The Colombian climber says he has recovered from his illness and is ready to fight for overall contention at the Vuelta a España in the final week of racing
The mist and the cold of Alto Campoo Fuente del Chivo, at 1980 metres in Spain’s north, is probably the worst place to shake a cold, but Colombian Nairo Quintana (Movistar) did just that.
Quintana, runner-up to Chris Froome (Sky) in the Tour de France one month ago, attacked on the 18km climb at the end of the 215km 14th stage north of Burgos. He marked race leader Fabio Aru (Astana) and made a move of his own.
He did not make huge gains, moving ahead by seven seconds and clawing his way to ninth overall, but showed he is back after gastroenteritis and a fever.
“My cold has passed,” he said wrapped in blue and green team Movistar gear at the top of the climb where the temperature was around 10°C.
“The race is not over for me. I want to fight for the podium, there are a lot of mountains to come in this Vuelta a España.”
Quintana edged closer to Froome as the Tour de France moved into its third week. On the last mountain day, he closed to 1-12 minutes behind to finish second overall.
After what the team called a conservative ride in the Tour, Movistar and Quintana plan an aggressive final third week to this year’s Vuelta. If Quintana has his chance, he plans to ride free of Aru and his other rivals in one of the coming four mountain stages.
On Sunday, the Vuelta climbs to Alto de Sotres at 1230 metres. Quintana sits ninth at three minutes behind Italian Aru, second in the Giro d’Italia this spring behind Alberto Contador (Tinkoff-Saxo).

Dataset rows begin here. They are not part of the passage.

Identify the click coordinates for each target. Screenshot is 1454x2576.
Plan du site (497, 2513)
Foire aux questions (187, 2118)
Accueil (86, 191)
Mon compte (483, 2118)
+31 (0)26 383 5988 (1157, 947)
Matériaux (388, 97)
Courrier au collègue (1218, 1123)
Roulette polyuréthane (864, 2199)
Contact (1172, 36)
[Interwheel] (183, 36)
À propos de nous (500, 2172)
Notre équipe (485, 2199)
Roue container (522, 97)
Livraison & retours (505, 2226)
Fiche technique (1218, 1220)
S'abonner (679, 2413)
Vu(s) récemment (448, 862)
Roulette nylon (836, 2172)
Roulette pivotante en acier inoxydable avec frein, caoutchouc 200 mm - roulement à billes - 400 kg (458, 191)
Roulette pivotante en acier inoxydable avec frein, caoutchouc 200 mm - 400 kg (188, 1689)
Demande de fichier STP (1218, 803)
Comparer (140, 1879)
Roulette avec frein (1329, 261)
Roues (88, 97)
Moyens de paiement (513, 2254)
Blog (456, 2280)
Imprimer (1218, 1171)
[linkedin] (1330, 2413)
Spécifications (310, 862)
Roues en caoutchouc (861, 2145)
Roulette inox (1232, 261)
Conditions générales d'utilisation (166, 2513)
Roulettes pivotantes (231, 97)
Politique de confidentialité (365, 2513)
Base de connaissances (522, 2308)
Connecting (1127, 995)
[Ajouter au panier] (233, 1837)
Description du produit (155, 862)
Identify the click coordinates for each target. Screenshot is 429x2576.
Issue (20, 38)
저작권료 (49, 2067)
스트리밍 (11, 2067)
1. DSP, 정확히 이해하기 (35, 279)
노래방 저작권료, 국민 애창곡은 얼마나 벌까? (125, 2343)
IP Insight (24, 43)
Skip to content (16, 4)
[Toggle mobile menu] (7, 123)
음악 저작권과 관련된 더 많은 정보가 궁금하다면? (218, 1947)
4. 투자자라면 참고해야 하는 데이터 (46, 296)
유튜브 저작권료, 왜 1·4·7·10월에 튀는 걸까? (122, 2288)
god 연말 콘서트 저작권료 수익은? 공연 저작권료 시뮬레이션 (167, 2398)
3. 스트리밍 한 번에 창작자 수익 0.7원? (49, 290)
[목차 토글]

Watch Vuelta a España essential guide:
The Vuelta title was supposed to be there for Quintana to take after Froome pulled the plug due to a crash in
stage 11 in Andorra last week. However, just days before the stage, Quintana came down with a fever. Instead of gaining time, Quintana struggled to keep up.
“I felt empty and I almost felt like stopping [on Wednesday],” Quintana said on Thursday. On Friday, he suffered too, but bounced back during the stage and finished “in good condition.”
Quintana now sees a light at the end of the tunnel, or in this case, in Madrid when the Vuelta ends next Sunday.
“If it goes as it did today,” he said in the mist at the finish, “then I can fight back and take time on Aru and the others.”